Pendant tout le temps de sa prévention, elle avait déclaré qu’elle était enceinte et après la lecture de la sentence cette malheureuse renouvela sa déclaration en suppliant le bailli d’avoir pitié de son enfant et de surseoir à son exécution jusqu’après des couches. {Bonnin page : 461} Le bailli qui ne voyait dans cette demande qu’au moyen pour la coupable de retarder le moment fatal n’en tient aucun compte et le lendemain la malheureuse fut extraite de la Prison et amenée sur la place désignée pour le supplice. (4)

En passant devant la maison du bailli (actuellement le « café Moreau  »), Rue des Trois Piliers , elle ne cessait de crier : « Monsieur Nizon , Monsieur Perrinet , faites de mon corps ce que vous voudrez, mais pour l’amour de Dieu, ayez pitié de mon fruit. Ordonnez que l’on m’ouvre après ma mort vous verrez si j’ai dit la vérité. Devant une telle insistance, le bailli s’émut et ordonna qu’elle serait réintégrée en Prison et serait soumise à un examen médical pour savoir si oui ou non elle était enceinte. Monsieur Étienne Chrétien , âgé de quatre vingt quatre ans chirurgien à Sancerre et lieutenant des quatre chirurgiens jurés de la ville, fut commis à cet effet et après examen déclara qu’elle n’était pas grosse. Il ajouta « s’il est vrai qu’elle est enceinte qu’on m’exécute à sa place ». La femme Roblin persistait néanmoins dans ses déclarations. (5)

Une sage femme fut appelée, laquelle déclara catégoriquement que la coupable avait dit l’exacte vérité. (6)

Fort embarrassé, le bailli fit prier Monsieur Bardin , alors vicaire de Notre Dame de Sancerre, qui était aussi originaire de Bourges et connaissait parfaitement la femme Rollin pour avoir demeuré porte à porte avec elle dans cette dernière ville, de vouloir bien aller la voir en Prison et tâcher d’obtenir d’elle une déclaration franche sur sa position. La démarche fut faite, mais la femme Roblin persista dans ses dires. (7)

Sur l’affirmation du chirurgien , le bailli prit alors la résolution de faire exécuter le jugement. Apprenant ce qui venait de se passer, la vénérable Curé de Sancerre, Monsieur Michel Serais , se rendit au prétoire et supplia Messieurs de la justice de vouloir bien surseoir à l’exécution pendant un mois, délai durant lequel la vérité serait nécessairement connue. Il offrit même de payer de ses deniers la course du bourreau qu’on avait fait venir de Bourges . Il lui fut durement répondu : « Monsieur le Curé, faites votre devoir, de laissez nous faire le nôtre » (8)

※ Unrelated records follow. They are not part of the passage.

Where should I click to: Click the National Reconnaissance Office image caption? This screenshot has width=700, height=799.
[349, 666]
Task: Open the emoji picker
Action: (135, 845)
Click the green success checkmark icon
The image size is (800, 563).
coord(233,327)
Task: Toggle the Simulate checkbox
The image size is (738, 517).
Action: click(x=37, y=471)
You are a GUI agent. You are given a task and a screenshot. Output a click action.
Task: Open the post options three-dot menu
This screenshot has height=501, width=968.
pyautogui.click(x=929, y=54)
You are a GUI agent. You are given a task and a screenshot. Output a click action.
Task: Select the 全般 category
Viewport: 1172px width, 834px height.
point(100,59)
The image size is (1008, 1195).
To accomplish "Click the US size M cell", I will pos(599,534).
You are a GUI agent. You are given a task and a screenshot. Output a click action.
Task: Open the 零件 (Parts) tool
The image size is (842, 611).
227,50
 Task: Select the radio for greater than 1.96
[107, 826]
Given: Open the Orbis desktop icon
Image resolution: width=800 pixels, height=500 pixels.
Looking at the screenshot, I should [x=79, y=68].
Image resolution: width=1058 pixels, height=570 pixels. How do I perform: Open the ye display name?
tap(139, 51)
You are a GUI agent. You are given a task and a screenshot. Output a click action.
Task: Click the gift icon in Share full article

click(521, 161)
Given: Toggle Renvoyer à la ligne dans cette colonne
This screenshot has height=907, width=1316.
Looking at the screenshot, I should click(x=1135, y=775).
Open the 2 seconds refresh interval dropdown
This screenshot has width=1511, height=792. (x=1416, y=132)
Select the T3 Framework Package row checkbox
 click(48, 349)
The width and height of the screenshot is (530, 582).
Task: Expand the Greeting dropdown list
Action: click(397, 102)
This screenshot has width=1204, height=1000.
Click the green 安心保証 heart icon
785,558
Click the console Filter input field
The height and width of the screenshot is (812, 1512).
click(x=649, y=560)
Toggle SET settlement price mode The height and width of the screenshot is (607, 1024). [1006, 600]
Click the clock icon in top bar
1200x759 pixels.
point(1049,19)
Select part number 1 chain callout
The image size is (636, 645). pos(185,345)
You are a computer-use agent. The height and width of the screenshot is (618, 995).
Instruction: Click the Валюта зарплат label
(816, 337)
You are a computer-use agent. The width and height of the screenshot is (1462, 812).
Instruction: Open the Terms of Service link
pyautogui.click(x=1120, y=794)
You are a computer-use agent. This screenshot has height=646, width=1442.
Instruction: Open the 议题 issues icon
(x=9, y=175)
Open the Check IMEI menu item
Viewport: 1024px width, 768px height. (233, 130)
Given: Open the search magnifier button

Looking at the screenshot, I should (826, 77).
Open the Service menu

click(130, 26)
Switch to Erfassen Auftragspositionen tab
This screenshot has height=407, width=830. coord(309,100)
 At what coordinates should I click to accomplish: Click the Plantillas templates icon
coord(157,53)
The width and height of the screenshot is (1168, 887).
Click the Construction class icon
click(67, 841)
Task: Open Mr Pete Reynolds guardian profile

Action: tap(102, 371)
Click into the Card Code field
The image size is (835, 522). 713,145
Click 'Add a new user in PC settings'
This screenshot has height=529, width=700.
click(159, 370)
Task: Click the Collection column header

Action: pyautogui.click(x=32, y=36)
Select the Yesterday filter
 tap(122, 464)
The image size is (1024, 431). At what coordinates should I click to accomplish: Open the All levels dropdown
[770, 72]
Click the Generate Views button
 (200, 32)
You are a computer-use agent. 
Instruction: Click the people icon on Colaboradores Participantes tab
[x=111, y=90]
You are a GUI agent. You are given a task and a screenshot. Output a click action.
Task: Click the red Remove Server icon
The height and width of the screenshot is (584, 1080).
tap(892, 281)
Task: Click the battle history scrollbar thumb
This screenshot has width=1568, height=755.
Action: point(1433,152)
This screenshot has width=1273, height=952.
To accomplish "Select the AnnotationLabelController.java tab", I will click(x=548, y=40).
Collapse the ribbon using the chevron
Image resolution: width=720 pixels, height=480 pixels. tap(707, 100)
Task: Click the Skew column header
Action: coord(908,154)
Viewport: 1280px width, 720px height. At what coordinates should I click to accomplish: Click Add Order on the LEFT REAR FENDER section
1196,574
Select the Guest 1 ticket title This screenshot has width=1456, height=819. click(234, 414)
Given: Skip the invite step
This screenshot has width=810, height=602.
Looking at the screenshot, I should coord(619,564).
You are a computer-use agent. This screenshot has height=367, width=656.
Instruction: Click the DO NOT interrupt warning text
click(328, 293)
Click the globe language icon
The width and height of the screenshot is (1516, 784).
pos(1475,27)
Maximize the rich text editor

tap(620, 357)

Après cette réponse plus qu’inconvenante, Monsieur le Curé Serais se retira laissant au corps de justice la responsabilité de ce qui pouvait arriver. La malheureuse fut pendue le lundi 25 juillet sur la Place du midi de la Halle et quand elle eut cessé tout mouvement, elle fut décrochée jetée dans un tombereau et emmenée sur la lisière du Bois des Garennes où elle fut pendue à nouveau à la branche d’un chêne qui étendait ses rameaux au dessus du chemin dit du Carroir des Quatre Chemins à Bannay , à deux cents mètres ou plus du Grand Chemin de Sancerre à Bourges. (9)

Le lendemain mardi 26 juillet, une personne passant sur ce chemin aperçut {Bonnin page : 462} un enfant nouveau né au dessous du corps de la suppliciée. Elle vint en toute hâte à Sancerre en avertir la justice. Le Sieur Étienne Chrétien , chirurgien , prétendit pour se disculper que c’était une fille de mauvaise vie qui avait déposé là cet enfant à l’instigation de gens qui lui voulaient du mal. Cette obligation était d’autant moins fondé que le cordon ombilical de l’enfant correspondait encore au corps de la mère. (10)

Tout Sancerre se porta sur les lieux pour voir le fait. Des paroisses environnantes la foule s’y rendit aussi. (11)

Les magistrats tout honteux de leur précipitation et de la mauvaise tournure que prenait l’affaire et pour ne pas causer d’ennuis au Sieur Chrétien qui jouissait dans le pays d’une grande considération tout à cause de son âge qu’en raison de ses relations de famille, ne donnèrent aucune suite à cette affaire. (12)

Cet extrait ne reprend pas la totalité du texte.